Monday, May 30, 2011

Louis Pauwels and Jacques Bergier, The Morning of the Magicians page 209

Superficial, worldly people--positivist, rational, moral--ordinary humans. Millions of insignificant little men of goodwill had defied the Will of the Knights of the Powers of Darkness! In the East a lot of mechanized simpletons, in the West a bunch of spineless Puritans had been able to turn out superior quantities of tanks, aeroplanes and guns. And they possessed the atomic bomb--without knowing anything about the great hidden forces! And now, like snails after a shower, having escaped the storm of iron, here they all were--monocled judges, Professors of human rights and horizontal virtues, Doctors of mediocrity, baritones of the Salvation Army, stretcher-bearers from the Red Cross, all naïvely babbling about "brighter tomorrows"--assembled here in Nuremberg to preach elementary sermons to the Great Ones of this Earth, the militant monks who could read in the mirror of Darkness; to the Allies of Shamballah, the heirs of the Holy Grail! And they actually sent them to the gallows, and treated them like criminals or raving lunatics!
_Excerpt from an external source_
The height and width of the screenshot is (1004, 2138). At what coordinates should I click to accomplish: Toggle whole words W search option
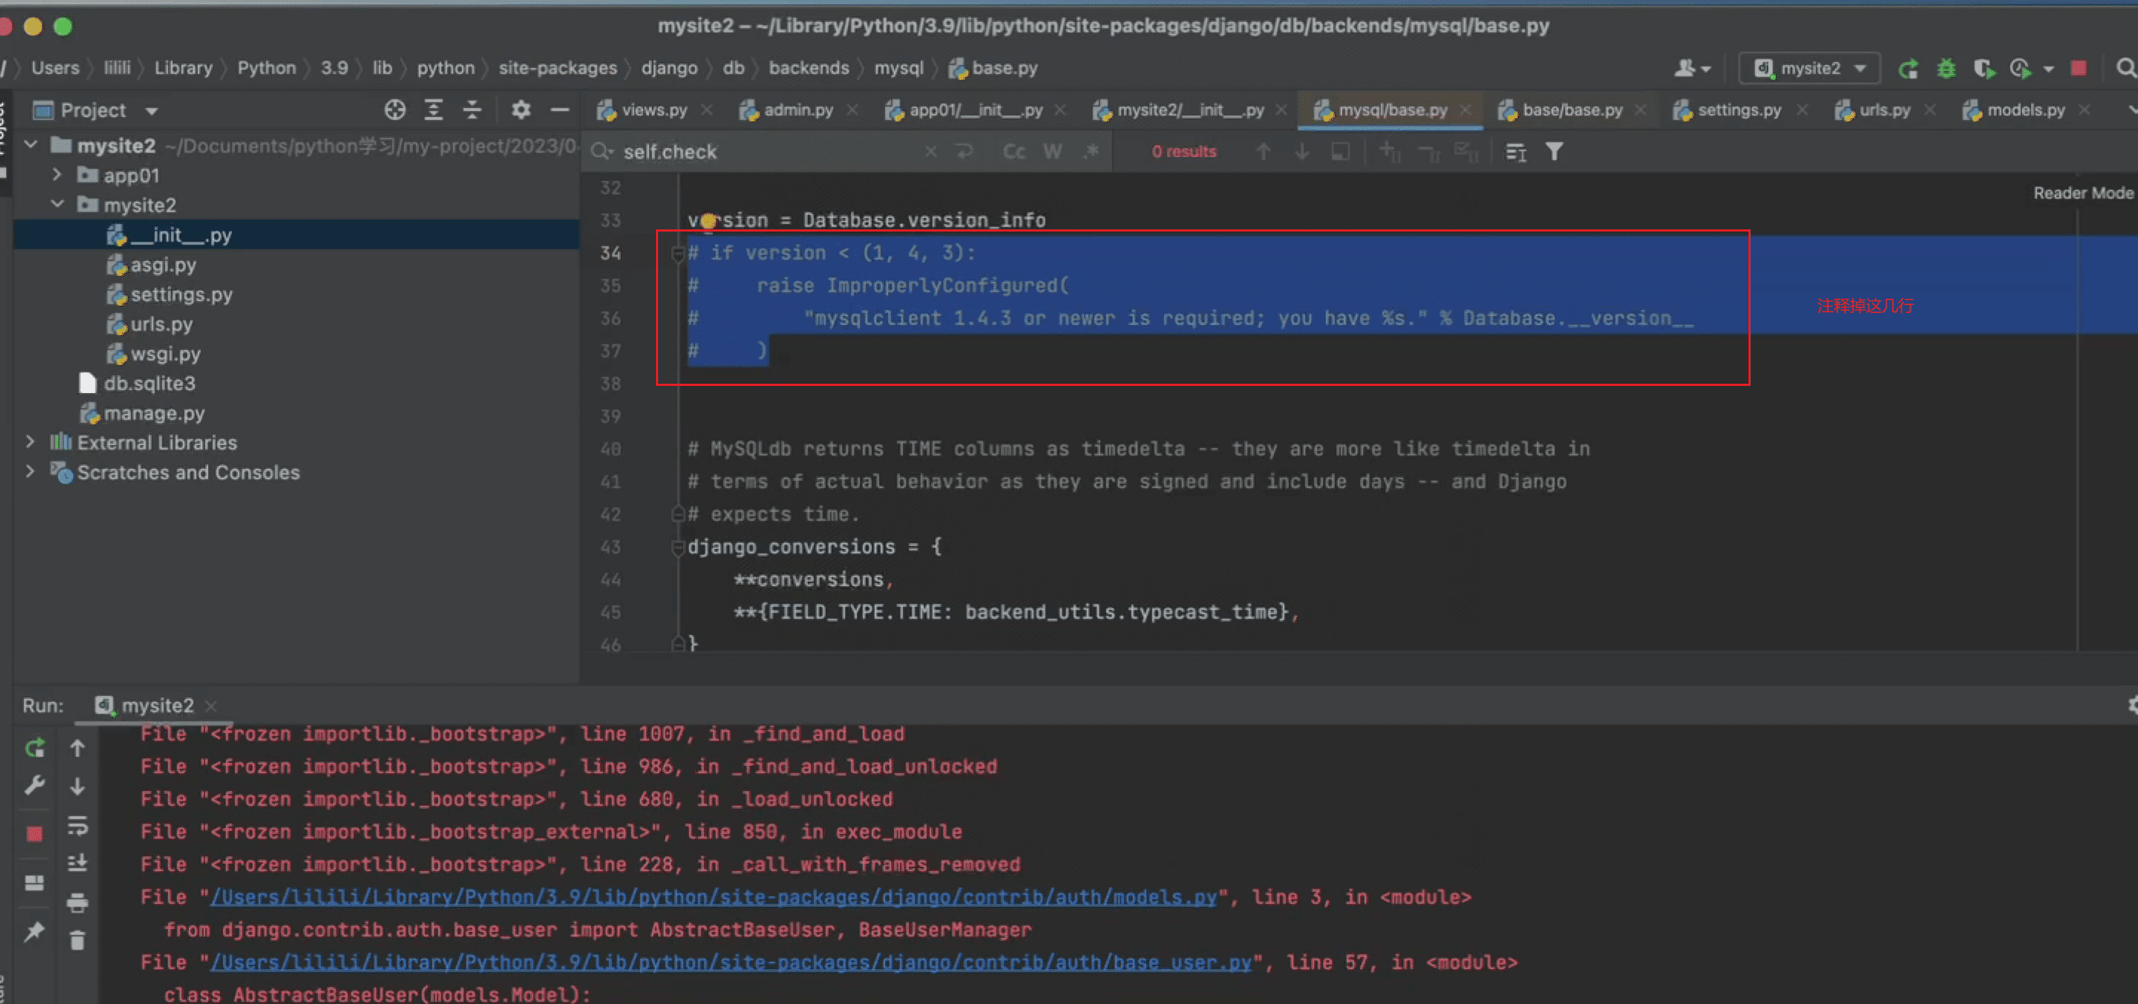(x=1052, y=151)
What the Nuremberg prisoners and their leaders who committed suicide could not understand was that the civilization that had just triumphed was also, and far more certainly, a spiritual civilization, a formidable movement which, from Chicago to Tashkent, was impelling humanity towards a higher destiny. What they had done was to dethrone Reason and put Magic in its place. It is true that Cartesian reason does not cover the whole of Man or the whole of his knowledge. So they had put it to sleep. But when Reason sleeps, it brings forth monsters. What had happened here was that Reason, which had not been put to sleep, but pushed to its extreme limits, was operating on a higher level, linking up with the mysteries of mind and spirit, the secrets of energy and universal harmony. Rationalism pushed to extremes breeds the Fantastic, of which the monsters engendered by Reason when asleep are only a sinister caricature.